Book Dragon is Reading - Aunt Dimity and the Duke by Nancy Atherton

 

Had a lunch break and then three hours on a train earlier in the week so I managed to read the remaining half of Aunt Dimity and the Duke. Meanwhile I’ve been a lot tired and of correspondingly low mood, and persistently failed to find the time to write anything about it. Trying to fix that now before it fades any further into the past and becomes any more overwritten by the stories I have read since then.

It ended up being a pleasant enough read, which is about what I expected. Precocious, strange children from a tragic background grow on our heroine, who is forced by conversation with others to realise she has been in love with that guy since the moment she saw him. Which surprised me because I was hoping for some sort of relationship to develop.

There’s a lot for me to be dissatisfied with in this book, like the way suspicion of the Duke is built and built but ultimately our protagonists do not actually solve anything. Rather, they get caught in the act of investigating and our supposed villain says some deliberately menacing, misleading things before dragging out the exculpatory revelation scene for a whole chapter. That is, pretending to admit to villainy, then making everyone sit in a drawing room for an entire chapter before commencing to explain non-villainy. Plus a household of independently wealthy servants who are all singular geniuses in their various fields, who continue to servant for the love of it, and a whole village of folk firmly committed to being rustic English country-folk.

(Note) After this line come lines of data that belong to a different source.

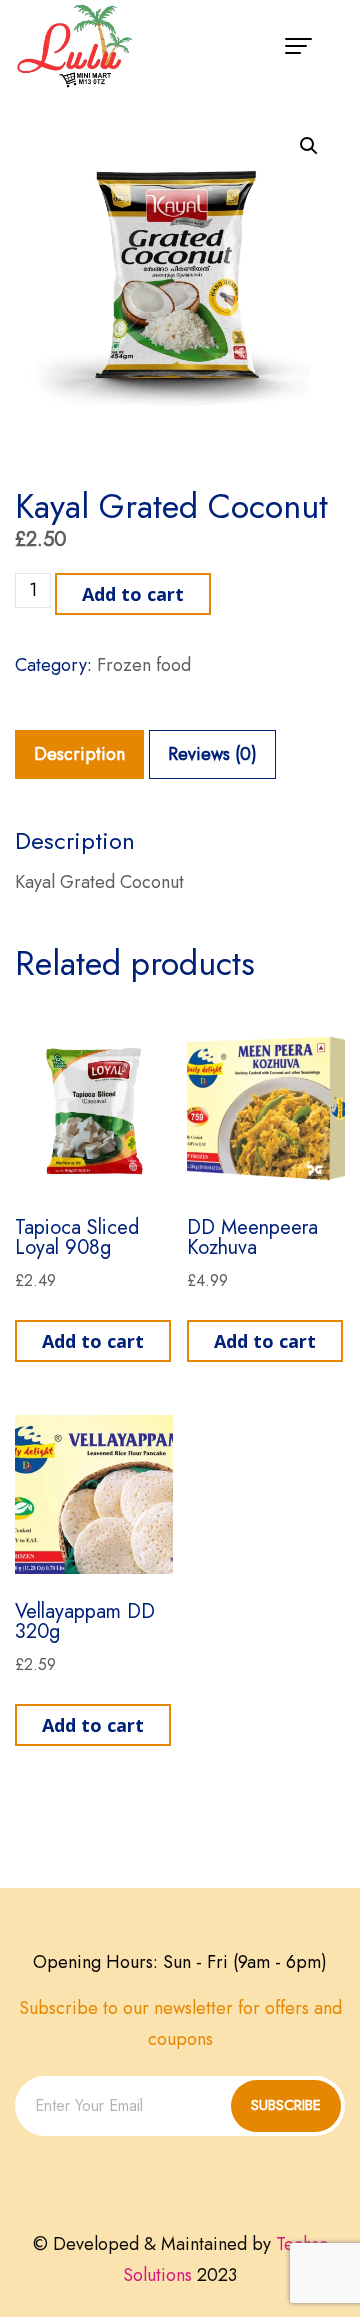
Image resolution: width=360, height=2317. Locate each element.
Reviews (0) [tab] (212, 754)
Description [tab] (79, 754)
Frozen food (144, 665)
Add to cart (133, 594)
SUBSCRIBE (286, 2105)
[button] (309, 146)
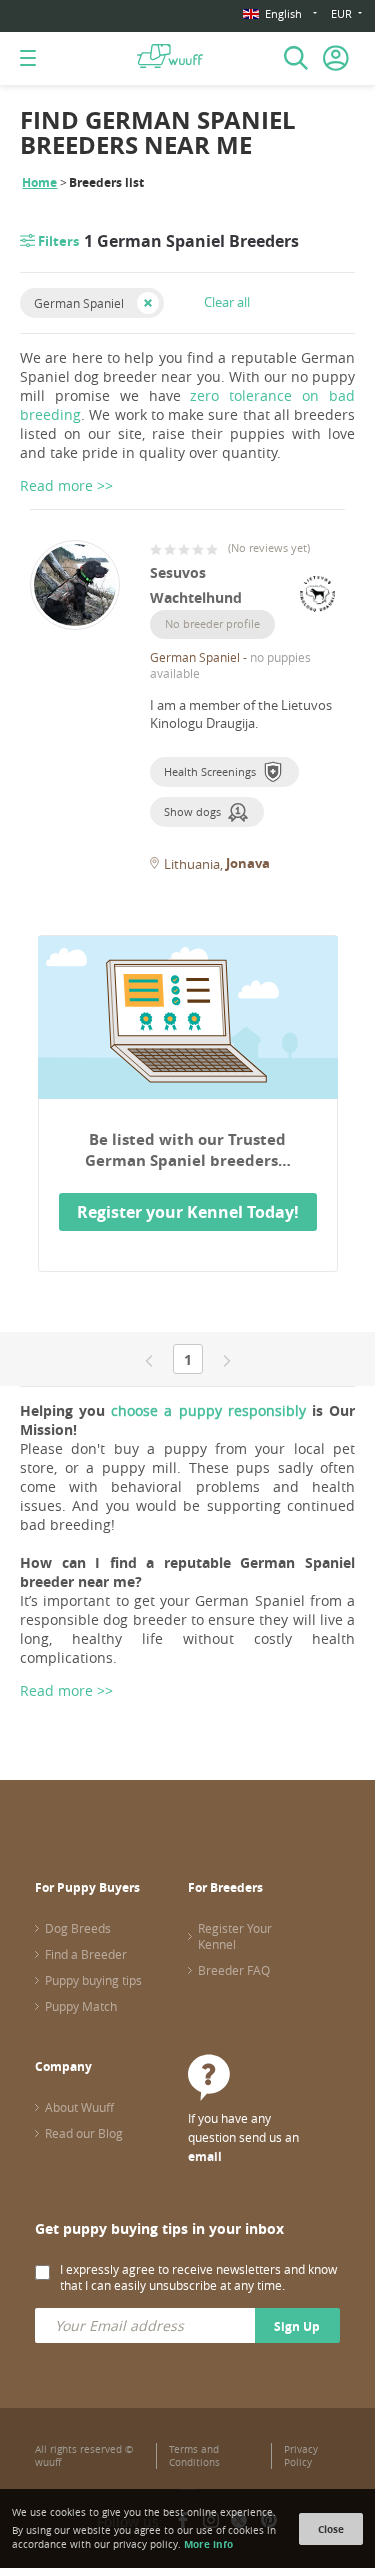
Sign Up (297, 2326)
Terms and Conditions (194, 2456)
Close (331, 2529)
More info (208, 2544)
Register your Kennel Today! (188, 1212)
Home (39, 182)
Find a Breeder (86, 1954)
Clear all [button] (227, 302)
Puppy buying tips (93, 1980)
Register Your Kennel (235, 1936)
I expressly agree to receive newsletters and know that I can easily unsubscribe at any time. (198, 2277)
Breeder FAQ (234, 1970)
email (205, 2156)
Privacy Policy (301, 2456)
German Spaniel (79, 303)
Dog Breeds (78, 1928)
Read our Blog (84, 2133)
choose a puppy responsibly (208, 1410)
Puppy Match (81, 2006)
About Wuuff (79, 2107)
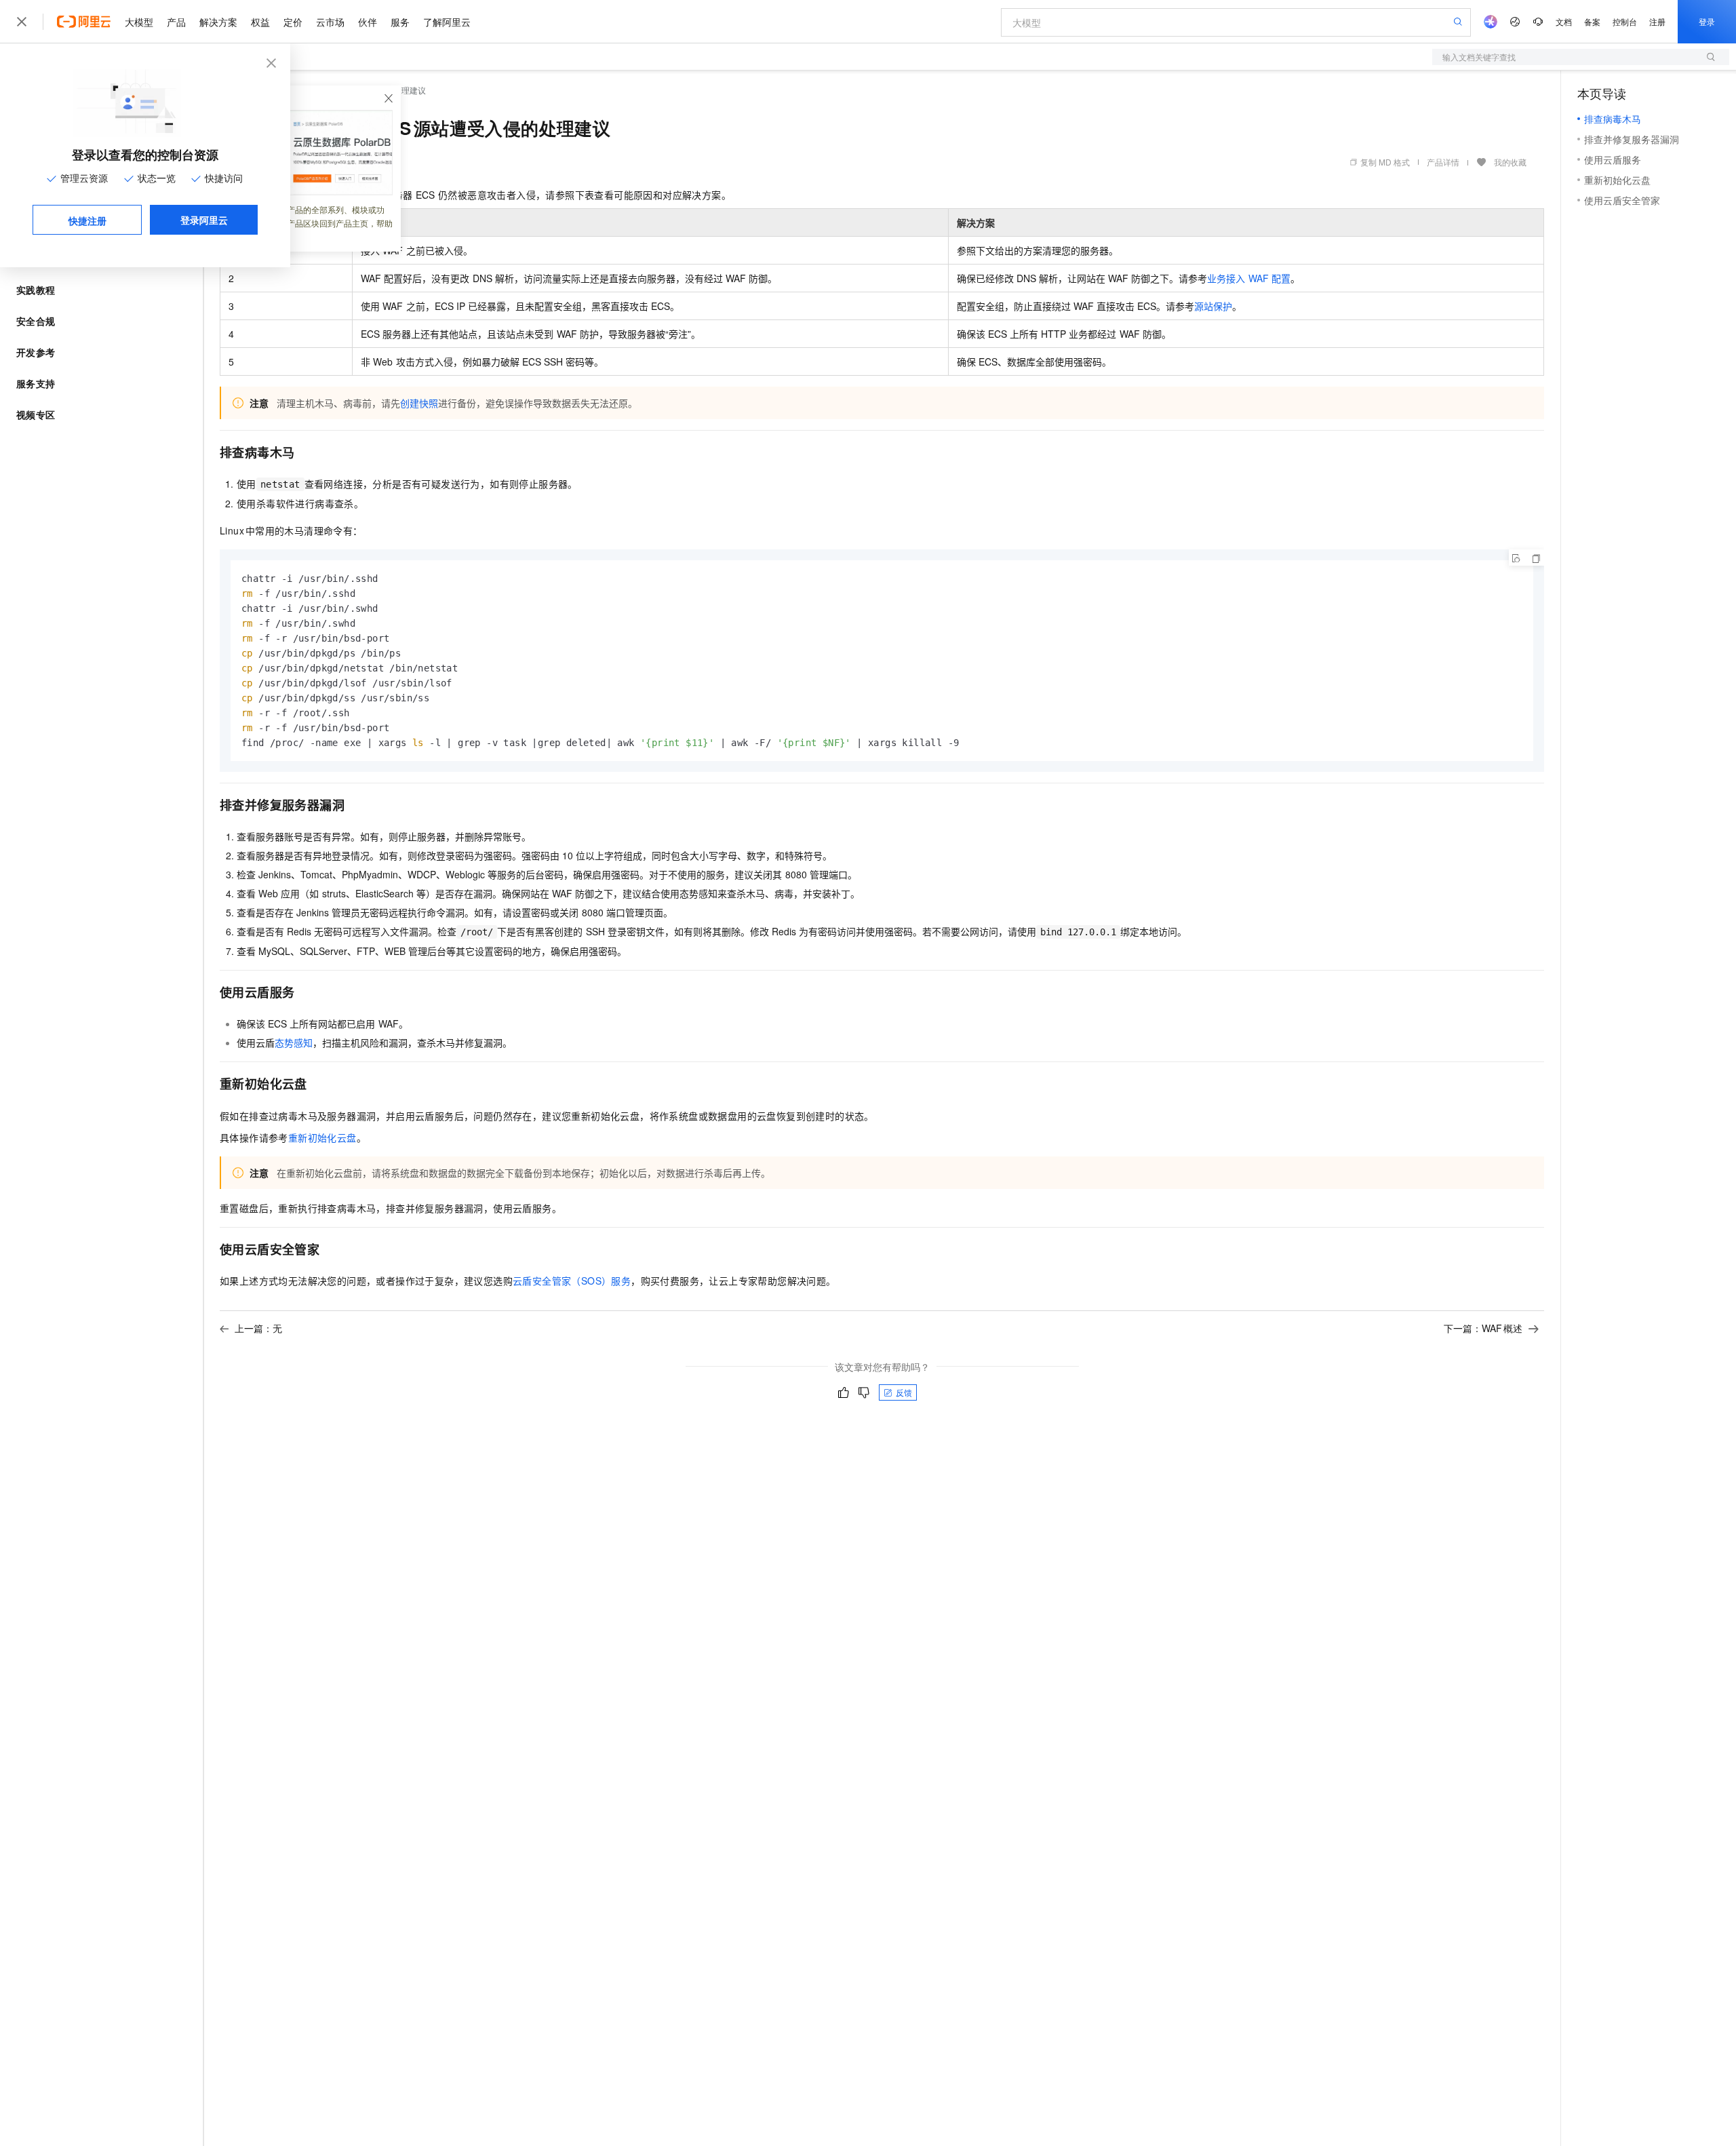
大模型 (139, 21)
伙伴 (367, 21)
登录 (1707, 21)
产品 (176, 21)
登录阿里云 (204, 220)
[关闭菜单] (21, 21)
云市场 (330, 21)
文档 (1564, 21)
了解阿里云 (447, 21)
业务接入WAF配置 (1248, 278)
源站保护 (1213, 306)
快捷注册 (87, 220)
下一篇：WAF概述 (1483, 1328)
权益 (260, 21)
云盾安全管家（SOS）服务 (572, 1280)
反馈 (904, 1392)
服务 (400, 21)
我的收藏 (1510, 162)
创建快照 (419, 403)
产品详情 (1443, 162)
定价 (292, 21)
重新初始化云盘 (322, 1137)
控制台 (1625, 21)
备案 (1592, 21)
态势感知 (294, 1042)
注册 (1657, 21)
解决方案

Characters who are bloody-mindedly committed to acting out their idiom. I think particularly of Nanny Cole, who manages to be a beloved figure in the household despite speaking only to insult or threaten others, and in one crowd scene was responding so to virtually every utterance. That part was quite a chore to read.

The whole thing was such a comedy, I want to say. Both couples get married. Prophecies of love are fulfilled. Children save the day (by the by, I got the impression early that Peter was meant to be the main child, but suspect the author had so much fun with Nell’s peculiarities that she ended up taking centre stage). Everyone is innocent, or contrite unto death, and the wronged party not only forgives her assailant, not only claims to have borne fault in the matter of being assaulted, but even offers to apprentice her assailant. So much so does everything end happily.

It was as a GoodReads review indicated a prequel to the rest of the Aunt Dimity series so I was disappointed to have my suspicions confirmed and the shadow of her living self appear at the end. Bit amusing though that the only direct Dimity appearance comes in the form of prequel to prequel, in the prologue many years prior to the body of this novel.

I’m assuming the protagonists become recurring characters in the Aunt Dimity series - but not themselves leads - because they celebrate by purchasing a house in the village where the series actually takes place. Which is not where this novel happened. It feels a bit weird reading a novel in a series that has a different setting and cast to the rest of the series, and where the character around whose death the series is constructed is not in fact dead.

I suppose I might wonder whether I have really read an Aunt Dimity book after all. Presumably the tonal essence is there. I said above there is a lot for me to be dissatisfied with in this book, and there is, but at least it was drawn so sweetly I don’t feel any personal venom for it. The ride was fun enough, but I doubt I will another of them when there are so many more interesting alternatives in the world.